Task objective :: Change every "time axis" in the records below to "horizontal axis", keep everything else the same, and leave the pictures out of your answer.

Source material ::
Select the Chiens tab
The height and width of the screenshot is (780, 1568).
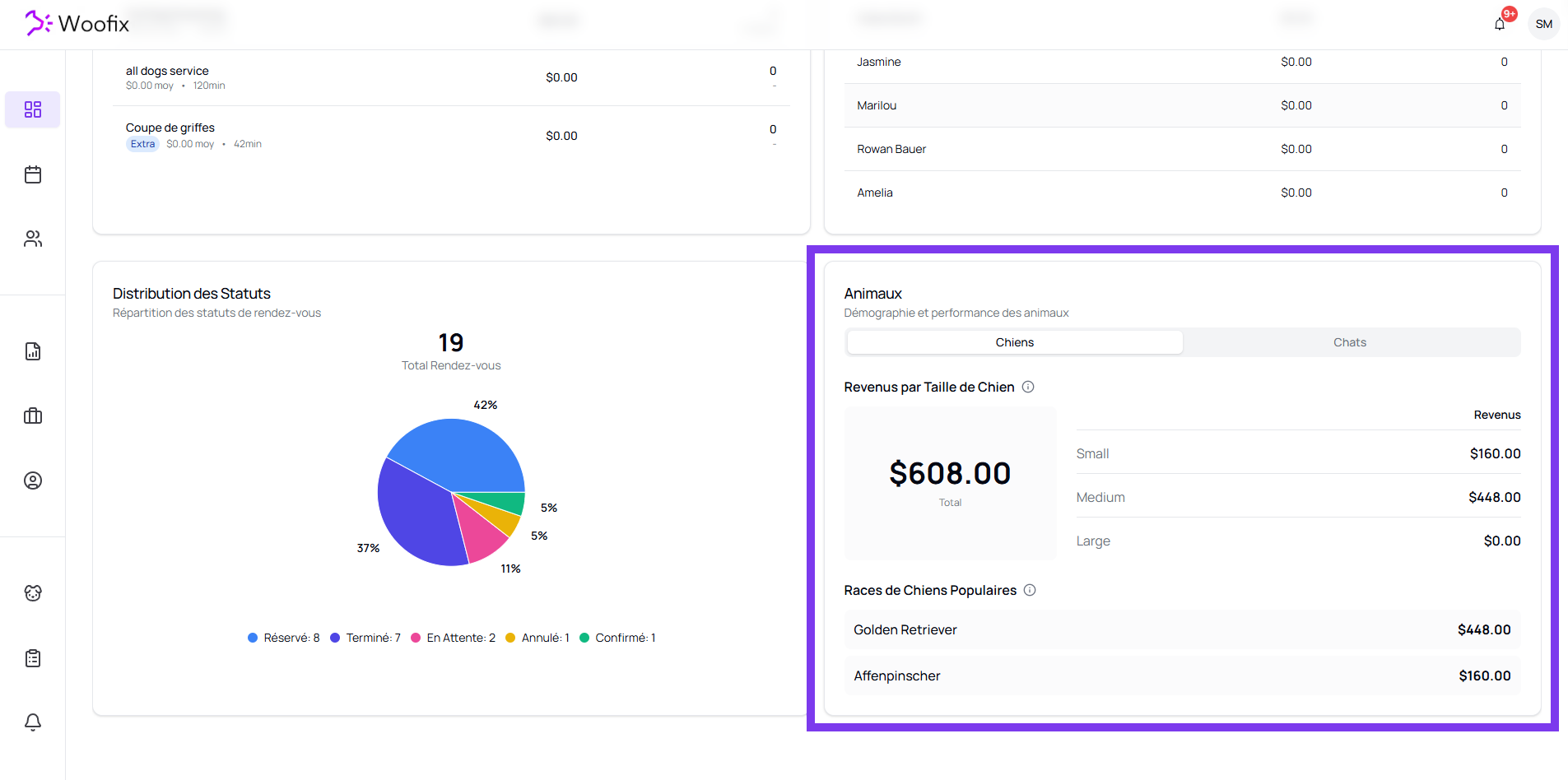click(x=1014, y=342)
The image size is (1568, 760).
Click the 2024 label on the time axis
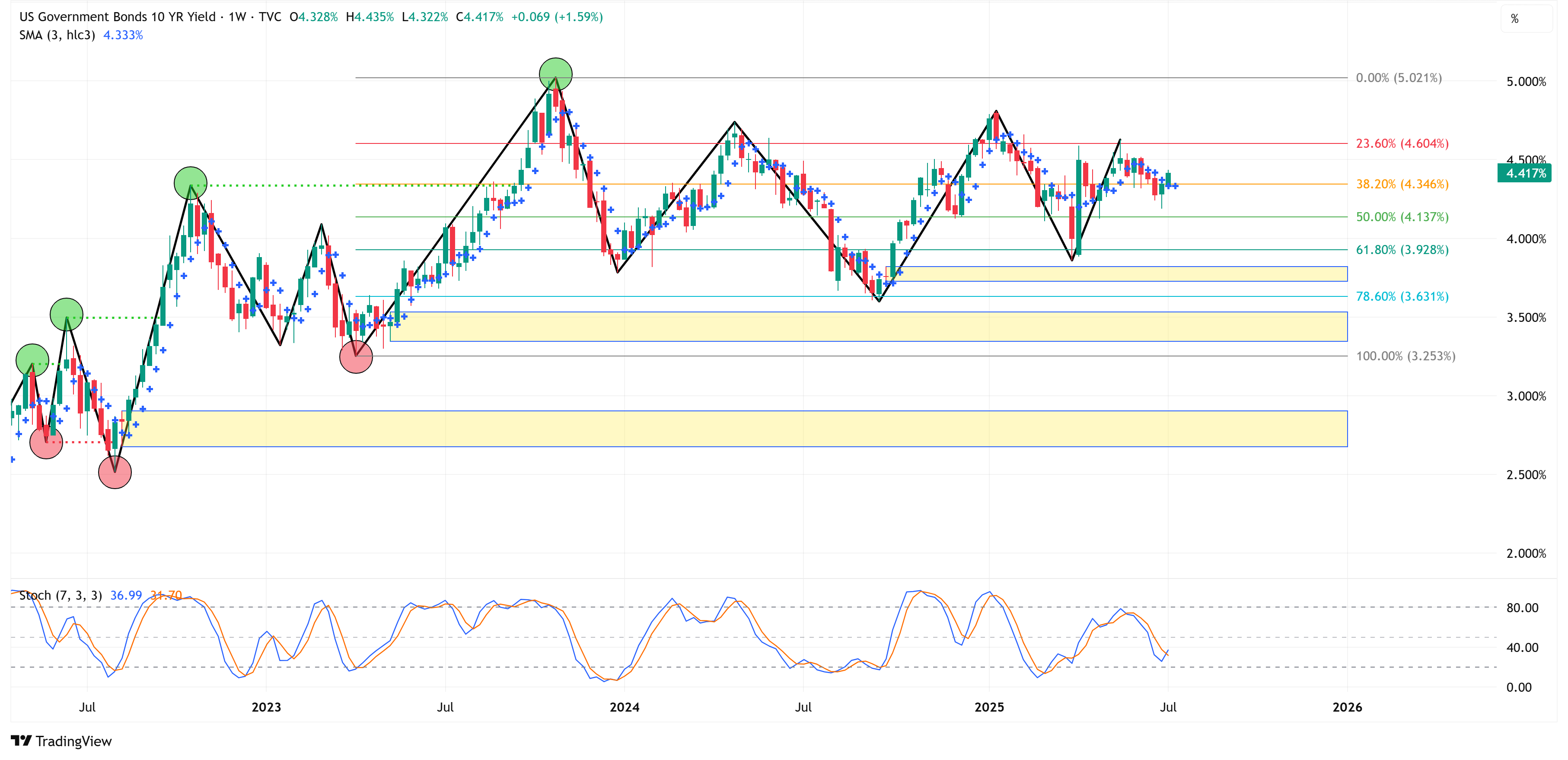625,707
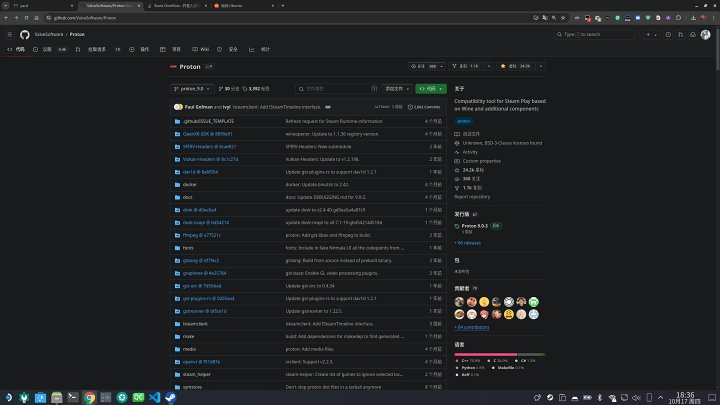Click the GitHub logo home icon

[26, 34]
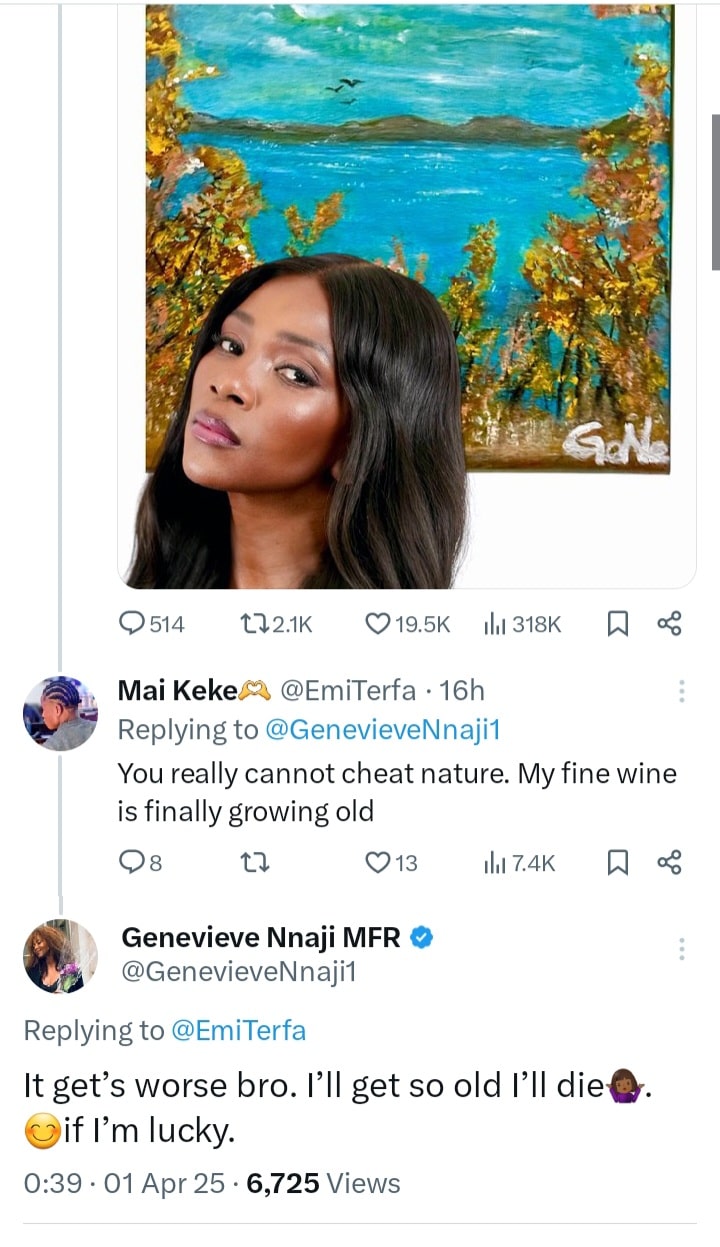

Correct output ::
Select the Chiens tab
The height and width of the screenshot is (780, 1568).
click(x=1014, y=342)
The image size is (1568, 760).
Click the 2024 label on the horizontal axis
625,707
Click the GitHub logo home icon

[26, 34]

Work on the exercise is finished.